I asked Jeff Prucher, editor of the Oxford Dictionary of Science Fiction, about wormhole. He said, ‘the earliest SF use I’m aware of is Joe Haldeman’s ‘The Forever War’ (first pub. 1974)’ but he suspects the term may have appeared earlier than that. ‘It’s such a convenient thing,’ Prucher said, ‘you’d think someone would have noticed that physicists were talking about it, but you never know.’
Outside science and sci-fi, wormhole can offer instantaneous travel to more down-to-earth destinations. An example from the Los Angeles Times collected on the Merriam-Webster website shows the term’s versatility: ‘The most massive rap website to emerge from the era was WorldStarHipHop, which rewrote the template in comic sans and offered dystopian wormholes of street rap, twerking videos and amateur fistfights shakily taped on cellphones.’ An article about college football shows how easy it is to get lost in statistics: ‘Iowa football #PaintedTower Mailbag: Let’s go down the QB completion percentage wormhole.’ Dan Rather has called the Donald Trump era ‘a wormhole of the absurd’. A mysterious gift on a recent episode of The Big Bang Theory opened up ‘The Wedding Gift Wormhole’.

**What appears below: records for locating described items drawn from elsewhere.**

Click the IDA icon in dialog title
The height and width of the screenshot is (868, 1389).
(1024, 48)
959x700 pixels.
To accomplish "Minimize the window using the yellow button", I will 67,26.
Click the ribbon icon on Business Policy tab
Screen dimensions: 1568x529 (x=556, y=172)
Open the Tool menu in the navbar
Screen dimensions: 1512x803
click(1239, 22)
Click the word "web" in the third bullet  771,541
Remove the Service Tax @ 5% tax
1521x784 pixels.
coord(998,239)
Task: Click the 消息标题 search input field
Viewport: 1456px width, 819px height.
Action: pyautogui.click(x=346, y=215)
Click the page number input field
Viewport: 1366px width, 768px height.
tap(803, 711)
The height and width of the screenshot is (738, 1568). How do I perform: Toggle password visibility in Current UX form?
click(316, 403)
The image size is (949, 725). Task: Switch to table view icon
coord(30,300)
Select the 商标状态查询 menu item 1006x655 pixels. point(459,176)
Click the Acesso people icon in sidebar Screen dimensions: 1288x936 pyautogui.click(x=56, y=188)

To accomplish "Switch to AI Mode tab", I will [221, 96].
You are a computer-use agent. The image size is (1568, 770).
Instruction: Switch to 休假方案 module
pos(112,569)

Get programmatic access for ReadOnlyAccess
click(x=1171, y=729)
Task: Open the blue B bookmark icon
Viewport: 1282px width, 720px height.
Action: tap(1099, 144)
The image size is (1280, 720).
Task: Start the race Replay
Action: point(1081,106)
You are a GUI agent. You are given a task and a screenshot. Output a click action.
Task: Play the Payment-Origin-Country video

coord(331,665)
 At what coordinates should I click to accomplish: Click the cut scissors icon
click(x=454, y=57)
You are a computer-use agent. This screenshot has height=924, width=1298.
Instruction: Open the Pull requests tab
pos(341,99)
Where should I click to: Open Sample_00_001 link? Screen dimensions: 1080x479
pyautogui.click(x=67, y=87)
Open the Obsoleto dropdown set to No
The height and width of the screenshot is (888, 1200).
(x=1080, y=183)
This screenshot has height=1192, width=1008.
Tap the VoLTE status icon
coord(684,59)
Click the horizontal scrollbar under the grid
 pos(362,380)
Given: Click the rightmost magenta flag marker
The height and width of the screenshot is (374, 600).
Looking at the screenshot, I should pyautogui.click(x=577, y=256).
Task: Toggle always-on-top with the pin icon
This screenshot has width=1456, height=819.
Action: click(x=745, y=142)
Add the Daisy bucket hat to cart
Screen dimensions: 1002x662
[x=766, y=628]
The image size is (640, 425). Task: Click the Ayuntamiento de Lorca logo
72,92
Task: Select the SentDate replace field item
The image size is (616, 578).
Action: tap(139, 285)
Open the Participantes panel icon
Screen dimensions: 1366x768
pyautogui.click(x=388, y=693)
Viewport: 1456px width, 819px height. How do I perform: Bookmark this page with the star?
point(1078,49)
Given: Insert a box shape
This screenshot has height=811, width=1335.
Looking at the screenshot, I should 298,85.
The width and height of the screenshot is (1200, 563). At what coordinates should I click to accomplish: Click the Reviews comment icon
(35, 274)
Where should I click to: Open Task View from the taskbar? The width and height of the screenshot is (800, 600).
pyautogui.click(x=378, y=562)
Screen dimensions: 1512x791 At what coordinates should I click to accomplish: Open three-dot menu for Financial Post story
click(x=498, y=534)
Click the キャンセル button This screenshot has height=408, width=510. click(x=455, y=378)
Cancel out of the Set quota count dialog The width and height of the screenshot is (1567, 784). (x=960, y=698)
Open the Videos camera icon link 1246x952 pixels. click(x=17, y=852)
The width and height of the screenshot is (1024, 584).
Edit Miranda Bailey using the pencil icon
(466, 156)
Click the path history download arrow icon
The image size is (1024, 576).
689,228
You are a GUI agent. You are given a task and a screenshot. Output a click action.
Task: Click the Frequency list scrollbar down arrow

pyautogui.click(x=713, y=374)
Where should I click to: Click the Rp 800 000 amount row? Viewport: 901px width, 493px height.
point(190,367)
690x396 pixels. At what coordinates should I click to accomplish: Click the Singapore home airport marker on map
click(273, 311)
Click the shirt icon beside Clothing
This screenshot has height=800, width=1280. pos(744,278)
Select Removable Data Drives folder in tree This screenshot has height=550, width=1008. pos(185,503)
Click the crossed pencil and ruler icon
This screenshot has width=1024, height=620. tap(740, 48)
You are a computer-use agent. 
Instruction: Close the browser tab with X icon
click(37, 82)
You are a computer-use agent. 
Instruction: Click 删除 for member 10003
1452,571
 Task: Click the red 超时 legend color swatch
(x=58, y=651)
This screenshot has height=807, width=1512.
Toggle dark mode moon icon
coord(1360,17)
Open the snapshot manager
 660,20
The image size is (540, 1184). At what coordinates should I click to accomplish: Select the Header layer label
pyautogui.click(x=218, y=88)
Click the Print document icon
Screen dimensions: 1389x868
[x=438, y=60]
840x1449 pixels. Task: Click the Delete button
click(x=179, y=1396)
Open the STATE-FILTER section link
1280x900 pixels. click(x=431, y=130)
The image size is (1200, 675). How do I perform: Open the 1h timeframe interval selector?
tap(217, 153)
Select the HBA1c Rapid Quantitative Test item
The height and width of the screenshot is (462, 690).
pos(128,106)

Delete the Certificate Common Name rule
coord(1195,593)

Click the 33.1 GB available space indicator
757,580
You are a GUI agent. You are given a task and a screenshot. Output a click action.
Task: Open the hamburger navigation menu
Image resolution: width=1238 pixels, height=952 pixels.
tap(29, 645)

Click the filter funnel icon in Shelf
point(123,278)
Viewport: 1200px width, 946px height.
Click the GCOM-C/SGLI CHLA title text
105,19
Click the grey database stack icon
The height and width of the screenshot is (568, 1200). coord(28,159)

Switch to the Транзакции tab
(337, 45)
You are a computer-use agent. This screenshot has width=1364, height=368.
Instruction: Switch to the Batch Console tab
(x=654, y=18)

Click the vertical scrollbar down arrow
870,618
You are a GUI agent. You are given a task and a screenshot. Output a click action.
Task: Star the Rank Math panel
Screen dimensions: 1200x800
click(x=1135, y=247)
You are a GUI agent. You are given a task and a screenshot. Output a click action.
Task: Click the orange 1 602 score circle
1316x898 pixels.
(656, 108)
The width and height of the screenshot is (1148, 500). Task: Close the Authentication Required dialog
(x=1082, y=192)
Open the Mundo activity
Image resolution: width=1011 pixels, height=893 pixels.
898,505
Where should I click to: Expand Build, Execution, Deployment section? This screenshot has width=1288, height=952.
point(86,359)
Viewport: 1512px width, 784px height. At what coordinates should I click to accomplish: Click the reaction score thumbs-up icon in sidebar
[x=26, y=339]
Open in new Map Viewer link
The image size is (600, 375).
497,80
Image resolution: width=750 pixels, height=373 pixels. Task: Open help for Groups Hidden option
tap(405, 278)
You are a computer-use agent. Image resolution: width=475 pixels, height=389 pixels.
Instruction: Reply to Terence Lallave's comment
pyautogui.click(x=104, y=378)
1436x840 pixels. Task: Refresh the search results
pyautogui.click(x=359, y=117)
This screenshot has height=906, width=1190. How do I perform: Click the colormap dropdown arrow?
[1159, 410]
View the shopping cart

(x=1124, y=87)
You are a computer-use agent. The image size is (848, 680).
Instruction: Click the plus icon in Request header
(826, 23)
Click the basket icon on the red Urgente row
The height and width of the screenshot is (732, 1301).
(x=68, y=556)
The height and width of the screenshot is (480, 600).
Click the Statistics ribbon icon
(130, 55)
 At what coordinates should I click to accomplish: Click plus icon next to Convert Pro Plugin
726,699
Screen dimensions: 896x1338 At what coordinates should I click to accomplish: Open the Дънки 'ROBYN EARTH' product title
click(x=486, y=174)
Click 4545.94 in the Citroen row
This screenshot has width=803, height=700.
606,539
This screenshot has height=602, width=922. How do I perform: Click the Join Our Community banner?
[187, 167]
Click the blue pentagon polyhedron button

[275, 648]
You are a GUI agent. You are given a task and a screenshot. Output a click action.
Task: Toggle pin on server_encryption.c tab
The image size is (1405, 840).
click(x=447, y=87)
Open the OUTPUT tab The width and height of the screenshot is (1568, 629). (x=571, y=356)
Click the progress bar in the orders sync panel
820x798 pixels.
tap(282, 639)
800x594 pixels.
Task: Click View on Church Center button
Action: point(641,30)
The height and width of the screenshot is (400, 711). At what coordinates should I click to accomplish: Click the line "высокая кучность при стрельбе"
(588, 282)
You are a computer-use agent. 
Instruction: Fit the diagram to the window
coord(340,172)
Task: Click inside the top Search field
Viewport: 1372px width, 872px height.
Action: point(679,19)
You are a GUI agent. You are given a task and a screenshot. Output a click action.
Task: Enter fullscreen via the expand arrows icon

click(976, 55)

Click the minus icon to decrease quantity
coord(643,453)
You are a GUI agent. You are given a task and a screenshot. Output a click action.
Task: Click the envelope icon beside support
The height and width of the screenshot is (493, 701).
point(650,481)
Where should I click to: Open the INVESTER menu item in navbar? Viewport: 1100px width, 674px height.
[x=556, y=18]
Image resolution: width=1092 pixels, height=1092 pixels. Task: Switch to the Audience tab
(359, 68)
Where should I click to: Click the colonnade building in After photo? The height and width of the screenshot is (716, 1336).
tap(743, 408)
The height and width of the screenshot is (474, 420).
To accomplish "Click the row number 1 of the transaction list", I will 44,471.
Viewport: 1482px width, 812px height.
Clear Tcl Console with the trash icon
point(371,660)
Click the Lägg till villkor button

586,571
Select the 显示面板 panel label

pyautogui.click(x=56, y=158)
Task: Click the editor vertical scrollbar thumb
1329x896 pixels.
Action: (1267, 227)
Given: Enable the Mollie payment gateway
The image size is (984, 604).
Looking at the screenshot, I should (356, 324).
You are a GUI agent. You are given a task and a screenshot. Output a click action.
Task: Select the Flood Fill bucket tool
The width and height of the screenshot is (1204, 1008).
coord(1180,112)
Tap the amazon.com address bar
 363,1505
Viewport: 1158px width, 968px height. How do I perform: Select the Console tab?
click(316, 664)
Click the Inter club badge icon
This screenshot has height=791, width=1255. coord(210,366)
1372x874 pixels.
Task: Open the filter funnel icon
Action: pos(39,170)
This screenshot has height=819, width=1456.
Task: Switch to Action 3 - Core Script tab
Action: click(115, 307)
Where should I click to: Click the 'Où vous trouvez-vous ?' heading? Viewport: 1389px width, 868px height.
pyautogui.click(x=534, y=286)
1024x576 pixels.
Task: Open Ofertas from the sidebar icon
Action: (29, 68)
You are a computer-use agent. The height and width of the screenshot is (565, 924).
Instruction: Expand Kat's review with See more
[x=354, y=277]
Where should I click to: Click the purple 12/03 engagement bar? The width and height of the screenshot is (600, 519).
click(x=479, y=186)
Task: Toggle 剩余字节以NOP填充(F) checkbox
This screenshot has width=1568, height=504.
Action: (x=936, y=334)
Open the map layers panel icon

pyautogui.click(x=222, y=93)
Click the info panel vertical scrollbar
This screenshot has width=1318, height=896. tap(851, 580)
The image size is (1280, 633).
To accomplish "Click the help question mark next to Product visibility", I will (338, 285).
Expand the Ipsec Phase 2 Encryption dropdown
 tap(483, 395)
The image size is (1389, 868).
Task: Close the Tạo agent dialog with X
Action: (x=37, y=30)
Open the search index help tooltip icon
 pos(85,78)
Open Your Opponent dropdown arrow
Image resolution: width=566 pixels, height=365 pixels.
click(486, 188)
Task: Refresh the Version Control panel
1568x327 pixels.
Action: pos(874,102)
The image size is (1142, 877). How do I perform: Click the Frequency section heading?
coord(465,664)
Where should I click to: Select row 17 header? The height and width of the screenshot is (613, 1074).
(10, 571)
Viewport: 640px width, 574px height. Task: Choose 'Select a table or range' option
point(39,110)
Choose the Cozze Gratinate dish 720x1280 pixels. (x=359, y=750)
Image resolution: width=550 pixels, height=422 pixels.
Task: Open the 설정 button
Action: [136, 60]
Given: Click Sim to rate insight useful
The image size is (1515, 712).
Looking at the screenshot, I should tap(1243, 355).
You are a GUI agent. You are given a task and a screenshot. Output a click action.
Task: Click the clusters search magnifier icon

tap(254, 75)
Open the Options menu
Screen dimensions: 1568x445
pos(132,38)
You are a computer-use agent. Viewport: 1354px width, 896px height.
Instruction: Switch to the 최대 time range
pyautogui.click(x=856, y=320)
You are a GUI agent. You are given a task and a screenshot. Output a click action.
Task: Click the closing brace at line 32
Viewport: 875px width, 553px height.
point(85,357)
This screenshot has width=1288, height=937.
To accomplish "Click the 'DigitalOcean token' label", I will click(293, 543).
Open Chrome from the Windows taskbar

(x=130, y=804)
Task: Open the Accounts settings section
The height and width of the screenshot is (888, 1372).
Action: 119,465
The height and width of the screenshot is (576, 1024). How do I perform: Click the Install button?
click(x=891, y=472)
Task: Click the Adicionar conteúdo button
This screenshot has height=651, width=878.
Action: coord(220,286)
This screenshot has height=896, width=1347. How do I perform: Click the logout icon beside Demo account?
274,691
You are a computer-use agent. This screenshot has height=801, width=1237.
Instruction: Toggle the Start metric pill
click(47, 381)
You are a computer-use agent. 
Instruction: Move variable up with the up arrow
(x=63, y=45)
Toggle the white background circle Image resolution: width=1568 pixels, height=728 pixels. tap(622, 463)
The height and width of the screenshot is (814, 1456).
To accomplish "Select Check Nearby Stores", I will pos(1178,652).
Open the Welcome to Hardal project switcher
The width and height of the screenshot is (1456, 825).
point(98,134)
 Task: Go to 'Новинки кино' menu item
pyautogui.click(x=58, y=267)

These examples are close cousins of rabbit hole, which involves a more adorable mammal but a similar lexical journal. Literal rabbit holes have probably been discussed as long as there have been rabbits, but the term has been found in print since the 1600s. In the twentieth century, we begin seeing the term as a metaphor, inspired by 1865’s Alice in Wonderland by Lewis Carroll. A 1938 use from the Yale Law Journal is the oldest known such example, describing an adventure that sounds a little less exciting than Alice’s: ‘It is the Rabbit-Hole down which we fell into the Law, and to him who has gone down it, no queer performance is strange.’ A Newsweek example from 1975 may involve a few wise guys: ‘We slid down a rabbit hole into a Boston underworld where small-time hoods were already hard at work.’ And a 1988 article from Toronto’s Globe & Mail asks a timeless question: ‘Did I just fall down a rabbit hole, is the irrational in the ascendancy?’
Cryptocrap aside, the wormhole is one of our most potent words, naming a hole in an apple as easily as a zoomway through the cosmos, promising the kind of quick escape we could all use in these dystopian days. Wormhole simultaneously names our highest aspirations and our lowest reality: we want to hop from star to star, but we can’t stop burrowing through the dirt.